## DATASET RECORDS
--- Begin ---

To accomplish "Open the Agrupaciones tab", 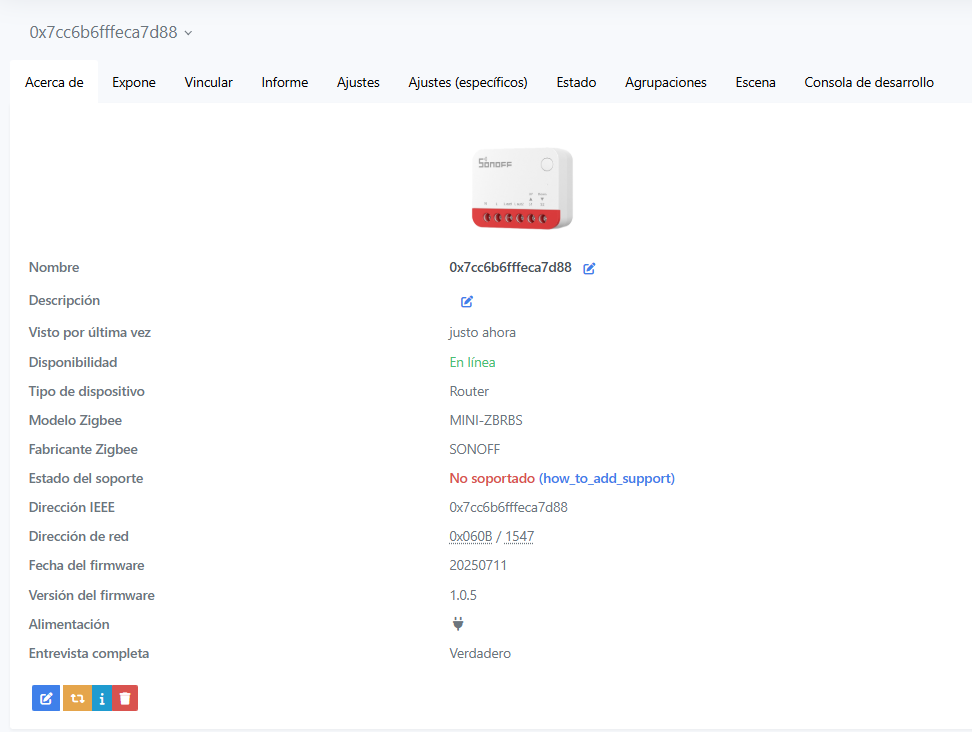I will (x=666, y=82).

--- End ---
--- Begin ---

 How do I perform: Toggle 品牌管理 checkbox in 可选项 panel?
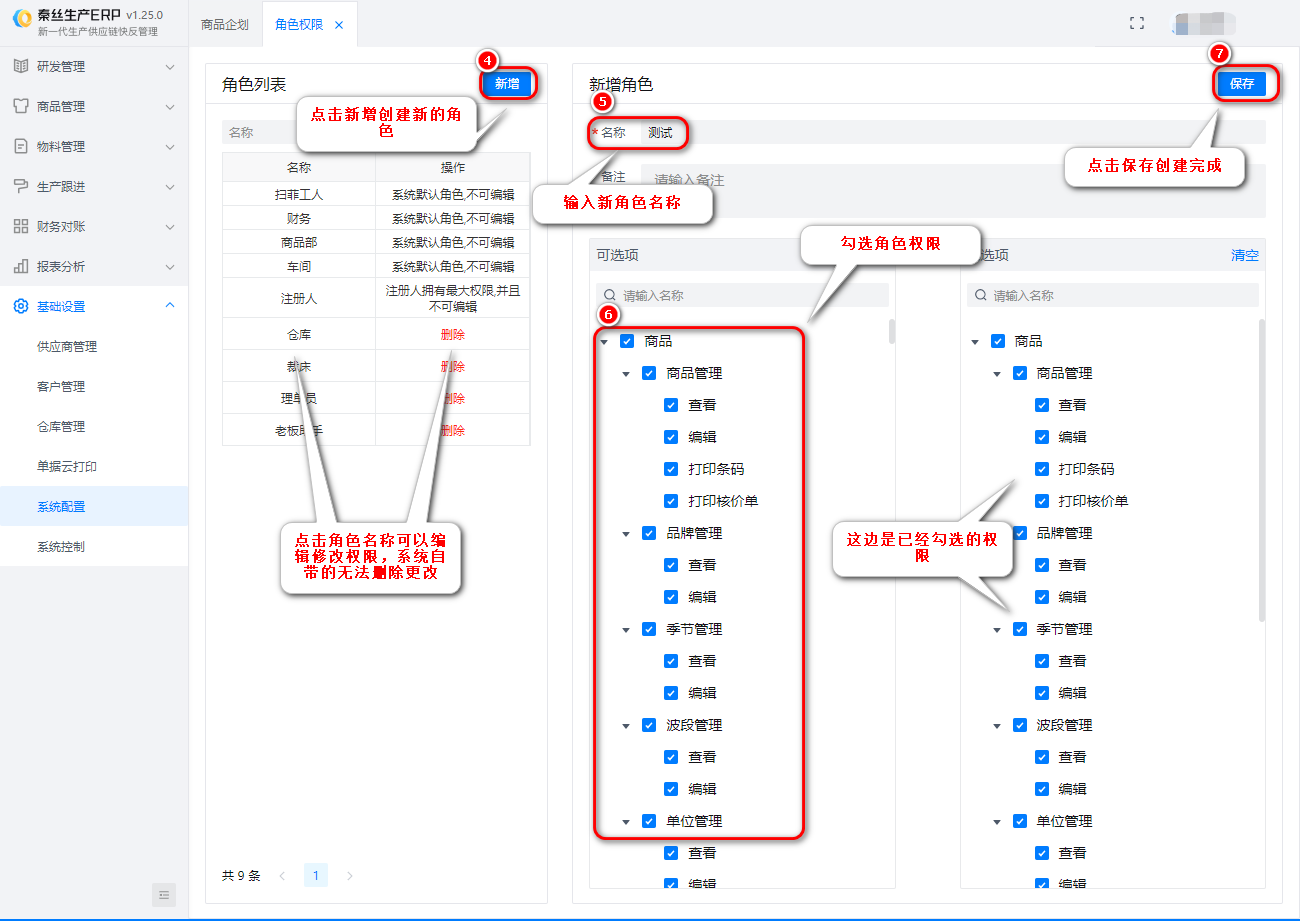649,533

--- End ---
--- Begin ---

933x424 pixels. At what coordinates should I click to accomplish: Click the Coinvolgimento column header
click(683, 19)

--- End ---

## WHAT TO DO
Which lines of the records above contain the string "click"? Copy each such line in full, counting only matches with the same capitalization.

## RESULT OF THE EXERCISE
933x424 pixels. At what coordinates should I click to accomplish: Click the Coinvolgimento column header
click(683, 19)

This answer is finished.